It is recommended to configure Vigil, Vigil Reporter or Vigil Local to send frequent probe checks, as to ensure you are quickly notified when a service gets down (thus to reduce unexpected downtime on your services).

## Hosted alternative to Vigil

**Vigil needs to be hosted on your own systems, and maintained on your end. If you do not feel like managing yet another service, [you may use Crisp Status instead](https://crisp.chat/en/status/).**

Crisp Status is a direct port of Vigil to the Crisp customer support platform.

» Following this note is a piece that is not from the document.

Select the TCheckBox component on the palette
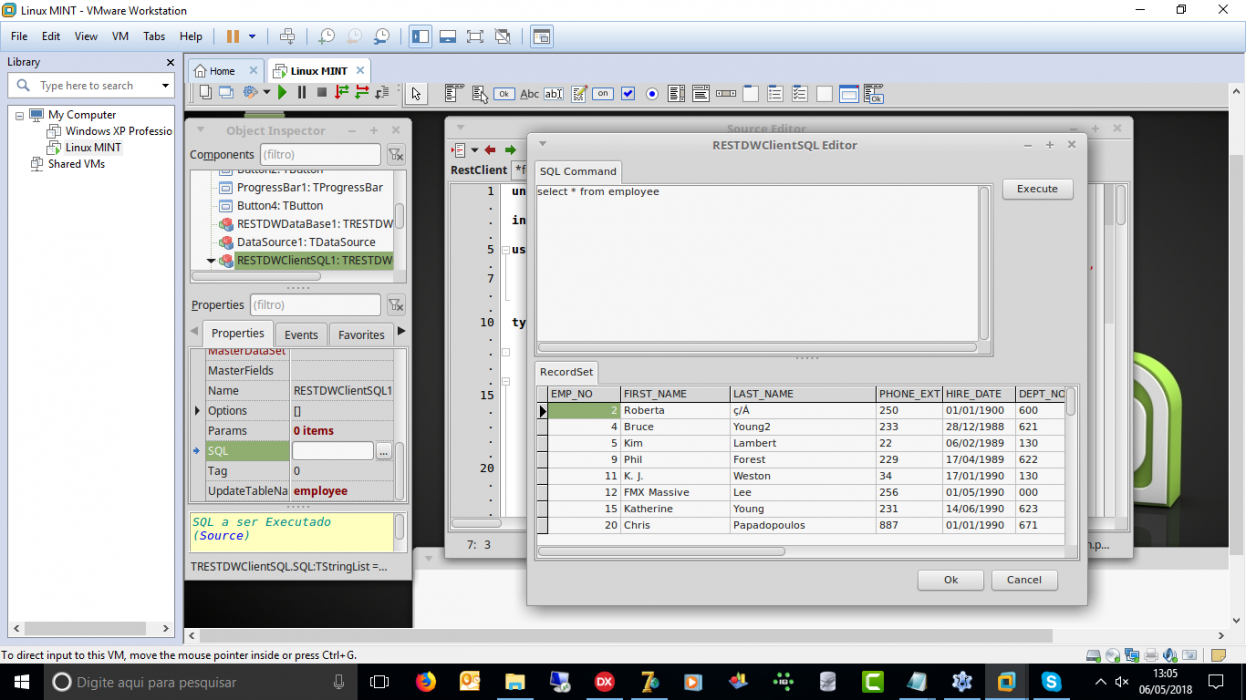This screenshot has width=1246, height=700. click(628, 94)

Crisp Status hosts your status page on Crisp systems, and is able to do what Vigil does (and even more!). Crisp Status is integrated to other [Crisp](https://crisp.chat/en/) products (eg. [Crisp Chatbox](https://crisp.chat/en/livechat/) & [Crisp Helpdesk](https://crisp.chat/en/knowledge/)). It warns your users over chatbox and helpdesk if your status page reports as `dead` for an extended period of time.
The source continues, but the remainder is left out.